System Tb–Fe–O: thermodynamic properties of ternary oxides using solid-state electrochemical cells

Abstract

The standard molar Gibbs free energies of formation of TbFeO 3(s) and Tb 3Fe 5O 12(s) have been determined using solid-state electrochemical cell employing different solid electrolytes. The reversible emfs of the following solid-state electrochemical cells have been measured in the temperature range 1050⩽ T/K⩽1250. Cell ( I):(−) Pt/{ TbFeO 3( s)+ Tb 2 O 3( s)+ Fe( s)}// YDT/ CSZ//{ Fe( s)+ Fe 0.95 O( s)}/ Pt(+) Cell ( II):(−) Pt/{ Fe( s)+ Fe 0.95 O( s)}// CSZ//{ TbFeO 3( s)+ Tb 3 Fe 5 O 12( s)+ Fe 3 O 4( s)}/ Pt(+) The oxygen chemical potentials corresponding to the three-phase equilibria involving the ternary oxides have been computed from the emf data.
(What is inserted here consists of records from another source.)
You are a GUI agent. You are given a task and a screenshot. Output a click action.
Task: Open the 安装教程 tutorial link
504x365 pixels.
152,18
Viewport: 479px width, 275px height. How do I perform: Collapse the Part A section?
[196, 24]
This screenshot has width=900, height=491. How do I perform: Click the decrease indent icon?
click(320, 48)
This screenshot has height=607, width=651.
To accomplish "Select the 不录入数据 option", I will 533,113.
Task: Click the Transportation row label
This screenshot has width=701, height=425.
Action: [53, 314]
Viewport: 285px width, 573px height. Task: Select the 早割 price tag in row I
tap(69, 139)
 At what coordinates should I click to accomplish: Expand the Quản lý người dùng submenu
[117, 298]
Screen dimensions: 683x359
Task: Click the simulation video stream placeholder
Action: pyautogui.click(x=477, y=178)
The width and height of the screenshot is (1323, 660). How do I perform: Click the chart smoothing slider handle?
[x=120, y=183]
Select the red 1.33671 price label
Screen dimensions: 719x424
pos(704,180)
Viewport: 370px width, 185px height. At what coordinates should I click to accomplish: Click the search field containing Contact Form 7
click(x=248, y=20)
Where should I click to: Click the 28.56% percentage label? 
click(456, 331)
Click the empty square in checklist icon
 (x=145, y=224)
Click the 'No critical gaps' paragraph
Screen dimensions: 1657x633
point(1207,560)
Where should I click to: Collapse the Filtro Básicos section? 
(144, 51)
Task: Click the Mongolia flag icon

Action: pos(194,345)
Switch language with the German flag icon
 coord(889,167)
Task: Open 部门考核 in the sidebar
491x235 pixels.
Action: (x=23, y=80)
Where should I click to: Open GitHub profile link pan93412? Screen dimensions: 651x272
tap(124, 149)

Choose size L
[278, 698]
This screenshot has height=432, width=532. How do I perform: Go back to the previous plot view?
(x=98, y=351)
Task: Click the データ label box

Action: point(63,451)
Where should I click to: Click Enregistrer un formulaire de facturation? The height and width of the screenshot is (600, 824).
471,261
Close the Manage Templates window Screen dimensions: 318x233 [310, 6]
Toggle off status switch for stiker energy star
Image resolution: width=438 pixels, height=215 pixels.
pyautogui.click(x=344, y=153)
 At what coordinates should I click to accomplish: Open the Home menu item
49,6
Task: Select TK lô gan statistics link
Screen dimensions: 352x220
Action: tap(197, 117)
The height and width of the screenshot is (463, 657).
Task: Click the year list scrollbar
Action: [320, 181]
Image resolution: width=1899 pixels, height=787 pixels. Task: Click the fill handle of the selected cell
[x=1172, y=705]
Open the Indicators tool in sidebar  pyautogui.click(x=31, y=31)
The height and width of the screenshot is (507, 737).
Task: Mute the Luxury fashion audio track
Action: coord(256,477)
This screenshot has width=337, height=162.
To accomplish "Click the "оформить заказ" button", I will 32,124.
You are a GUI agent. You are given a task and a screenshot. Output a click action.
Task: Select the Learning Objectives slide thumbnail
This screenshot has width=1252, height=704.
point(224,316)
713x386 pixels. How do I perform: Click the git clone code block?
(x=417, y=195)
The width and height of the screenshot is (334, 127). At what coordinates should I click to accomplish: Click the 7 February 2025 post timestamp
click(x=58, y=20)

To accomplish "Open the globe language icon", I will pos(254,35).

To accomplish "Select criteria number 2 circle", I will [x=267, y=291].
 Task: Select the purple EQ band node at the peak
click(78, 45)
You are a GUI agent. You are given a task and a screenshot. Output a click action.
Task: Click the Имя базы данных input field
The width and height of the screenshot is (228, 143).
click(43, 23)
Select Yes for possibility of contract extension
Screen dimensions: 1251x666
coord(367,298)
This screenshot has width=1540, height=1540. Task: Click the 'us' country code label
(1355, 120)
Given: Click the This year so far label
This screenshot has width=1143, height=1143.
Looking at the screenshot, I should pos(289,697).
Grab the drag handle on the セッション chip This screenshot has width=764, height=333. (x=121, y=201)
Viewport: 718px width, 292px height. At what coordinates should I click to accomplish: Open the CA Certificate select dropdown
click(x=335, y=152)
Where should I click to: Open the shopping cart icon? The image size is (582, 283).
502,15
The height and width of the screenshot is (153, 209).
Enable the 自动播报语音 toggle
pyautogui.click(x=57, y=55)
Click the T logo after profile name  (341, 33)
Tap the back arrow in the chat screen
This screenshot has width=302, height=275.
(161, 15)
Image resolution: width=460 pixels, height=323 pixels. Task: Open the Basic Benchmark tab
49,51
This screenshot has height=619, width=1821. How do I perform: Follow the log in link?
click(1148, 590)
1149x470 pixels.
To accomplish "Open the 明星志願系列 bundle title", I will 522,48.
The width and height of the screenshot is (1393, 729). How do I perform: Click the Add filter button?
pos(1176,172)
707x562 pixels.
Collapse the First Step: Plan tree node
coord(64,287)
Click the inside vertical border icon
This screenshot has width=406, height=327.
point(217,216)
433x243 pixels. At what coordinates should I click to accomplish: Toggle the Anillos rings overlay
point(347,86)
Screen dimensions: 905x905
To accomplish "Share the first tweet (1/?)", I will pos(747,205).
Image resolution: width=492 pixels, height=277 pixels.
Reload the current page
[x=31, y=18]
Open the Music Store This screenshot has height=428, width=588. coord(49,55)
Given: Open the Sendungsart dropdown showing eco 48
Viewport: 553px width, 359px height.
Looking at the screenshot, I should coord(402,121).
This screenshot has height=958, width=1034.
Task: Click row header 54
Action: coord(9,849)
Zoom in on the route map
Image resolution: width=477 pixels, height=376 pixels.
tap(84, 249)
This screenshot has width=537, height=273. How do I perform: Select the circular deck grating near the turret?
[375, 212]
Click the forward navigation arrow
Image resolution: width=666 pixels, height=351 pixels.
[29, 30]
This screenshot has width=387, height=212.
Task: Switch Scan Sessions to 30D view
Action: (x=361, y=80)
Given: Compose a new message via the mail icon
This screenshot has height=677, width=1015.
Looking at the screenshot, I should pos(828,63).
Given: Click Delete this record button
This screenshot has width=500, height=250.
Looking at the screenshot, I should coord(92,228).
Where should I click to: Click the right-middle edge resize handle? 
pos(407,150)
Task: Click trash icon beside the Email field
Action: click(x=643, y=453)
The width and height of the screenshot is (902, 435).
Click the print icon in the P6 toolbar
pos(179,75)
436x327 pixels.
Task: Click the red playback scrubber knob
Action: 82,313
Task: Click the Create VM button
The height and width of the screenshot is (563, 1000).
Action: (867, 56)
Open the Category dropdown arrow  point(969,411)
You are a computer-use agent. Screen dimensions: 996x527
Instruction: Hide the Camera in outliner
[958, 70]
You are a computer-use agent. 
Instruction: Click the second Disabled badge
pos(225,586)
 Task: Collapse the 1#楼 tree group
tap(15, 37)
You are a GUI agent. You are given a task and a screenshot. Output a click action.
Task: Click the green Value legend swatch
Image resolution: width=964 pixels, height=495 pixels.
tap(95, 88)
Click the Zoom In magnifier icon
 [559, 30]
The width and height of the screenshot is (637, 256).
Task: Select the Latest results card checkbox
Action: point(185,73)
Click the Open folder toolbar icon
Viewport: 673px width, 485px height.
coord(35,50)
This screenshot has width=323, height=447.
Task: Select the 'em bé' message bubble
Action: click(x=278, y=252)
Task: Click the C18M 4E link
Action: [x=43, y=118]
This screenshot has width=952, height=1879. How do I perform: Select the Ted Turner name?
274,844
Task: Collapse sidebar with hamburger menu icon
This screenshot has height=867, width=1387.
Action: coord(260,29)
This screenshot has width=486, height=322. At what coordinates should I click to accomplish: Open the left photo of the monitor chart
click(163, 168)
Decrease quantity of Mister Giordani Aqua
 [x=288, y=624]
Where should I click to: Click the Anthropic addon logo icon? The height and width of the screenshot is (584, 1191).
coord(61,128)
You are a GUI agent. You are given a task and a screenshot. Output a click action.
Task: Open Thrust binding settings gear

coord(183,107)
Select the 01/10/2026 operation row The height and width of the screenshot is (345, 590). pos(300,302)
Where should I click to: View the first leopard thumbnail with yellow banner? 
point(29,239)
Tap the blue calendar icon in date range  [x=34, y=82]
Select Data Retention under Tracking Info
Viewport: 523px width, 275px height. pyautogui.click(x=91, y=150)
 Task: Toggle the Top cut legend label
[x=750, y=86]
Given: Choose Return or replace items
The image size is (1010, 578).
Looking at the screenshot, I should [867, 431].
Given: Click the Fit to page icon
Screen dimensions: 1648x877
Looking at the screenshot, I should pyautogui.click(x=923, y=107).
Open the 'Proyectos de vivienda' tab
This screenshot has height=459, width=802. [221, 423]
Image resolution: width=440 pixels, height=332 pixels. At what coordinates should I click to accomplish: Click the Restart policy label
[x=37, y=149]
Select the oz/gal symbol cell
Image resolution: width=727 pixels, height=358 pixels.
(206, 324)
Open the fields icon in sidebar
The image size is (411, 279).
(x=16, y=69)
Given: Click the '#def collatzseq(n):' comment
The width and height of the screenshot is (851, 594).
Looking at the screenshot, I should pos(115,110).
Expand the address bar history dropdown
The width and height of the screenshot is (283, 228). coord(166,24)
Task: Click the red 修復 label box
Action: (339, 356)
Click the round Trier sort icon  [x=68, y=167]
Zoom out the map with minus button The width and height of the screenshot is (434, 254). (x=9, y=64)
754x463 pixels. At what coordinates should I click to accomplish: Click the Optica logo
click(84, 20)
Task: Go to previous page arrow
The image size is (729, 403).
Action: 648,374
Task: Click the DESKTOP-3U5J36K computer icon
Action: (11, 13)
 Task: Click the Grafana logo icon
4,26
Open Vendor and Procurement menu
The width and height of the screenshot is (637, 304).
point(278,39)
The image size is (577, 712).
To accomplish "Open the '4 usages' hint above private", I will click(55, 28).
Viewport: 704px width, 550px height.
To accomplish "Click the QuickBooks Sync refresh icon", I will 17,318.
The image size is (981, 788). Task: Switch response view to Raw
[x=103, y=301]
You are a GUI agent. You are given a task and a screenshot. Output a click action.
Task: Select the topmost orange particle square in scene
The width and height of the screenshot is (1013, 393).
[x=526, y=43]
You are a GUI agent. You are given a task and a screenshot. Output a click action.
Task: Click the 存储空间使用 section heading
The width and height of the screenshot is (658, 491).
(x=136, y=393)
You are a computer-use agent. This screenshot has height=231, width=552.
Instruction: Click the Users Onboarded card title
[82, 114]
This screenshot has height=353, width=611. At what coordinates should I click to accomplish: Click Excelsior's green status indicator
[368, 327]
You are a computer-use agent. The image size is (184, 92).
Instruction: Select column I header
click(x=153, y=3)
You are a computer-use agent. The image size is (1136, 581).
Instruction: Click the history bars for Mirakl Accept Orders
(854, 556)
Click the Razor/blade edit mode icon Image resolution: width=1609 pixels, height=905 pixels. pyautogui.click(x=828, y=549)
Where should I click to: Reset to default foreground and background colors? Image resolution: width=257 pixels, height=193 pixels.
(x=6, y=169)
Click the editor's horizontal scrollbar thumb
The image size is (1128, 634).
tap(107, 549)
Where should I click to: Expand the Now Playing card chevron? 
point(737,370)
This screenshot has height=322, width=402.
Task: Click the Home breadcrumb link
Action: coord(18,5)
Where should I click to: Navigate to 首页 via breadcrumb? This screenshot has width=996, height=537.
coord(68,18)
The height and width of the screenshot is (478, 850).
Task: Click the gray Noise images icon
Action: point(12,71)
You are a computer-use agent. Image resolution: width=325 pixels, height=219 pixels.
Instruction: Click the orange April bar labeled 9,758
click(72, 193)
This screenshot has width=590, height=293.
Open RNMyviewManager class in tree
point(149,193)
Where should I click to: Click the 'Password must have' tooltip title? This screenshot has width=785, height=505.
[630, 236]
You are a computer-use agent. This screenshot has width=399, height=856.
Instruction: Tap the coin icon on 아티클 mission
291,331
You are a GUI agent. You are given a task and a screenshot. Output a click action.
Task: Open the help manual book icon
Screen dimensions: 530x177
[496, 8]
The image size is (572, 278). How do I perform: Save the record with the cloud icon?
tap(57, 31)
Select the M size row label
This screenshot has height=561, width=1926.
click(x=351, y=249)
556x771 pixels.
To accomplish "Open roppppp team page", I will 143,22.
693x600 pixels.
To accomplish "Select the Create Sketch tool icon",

The standard molar Gibbs free energies of formation of solid TbFeO 3 and Tb 3Fe 5O 12 calculated by the least-squares regression analysis of the data obtained in the present study are given by { Δ f G ∘ m ( TbFeO 3, s)/( kJ· mol −1)±3.2}=−1357.5+0.2531·(T/ K); (1050⩽T/ K⩽1548); and { Δ f G ∘ m ( Tb 3 Fe 5 O 12, s)/( kJ· mol −1)±3.5}=−4901.7+0.9997·(T/ K); (1050⩽T/ K⩽1250). The uncertainty estimates for Δ f G ∘ m include the standard deviation in the emf and uncertainty in the data taken from the literature. Based on the thermodynamic information, oxygen potential diagram and chemical potential diagrams were computed for the system Tb–Fe–O at T=1250 K.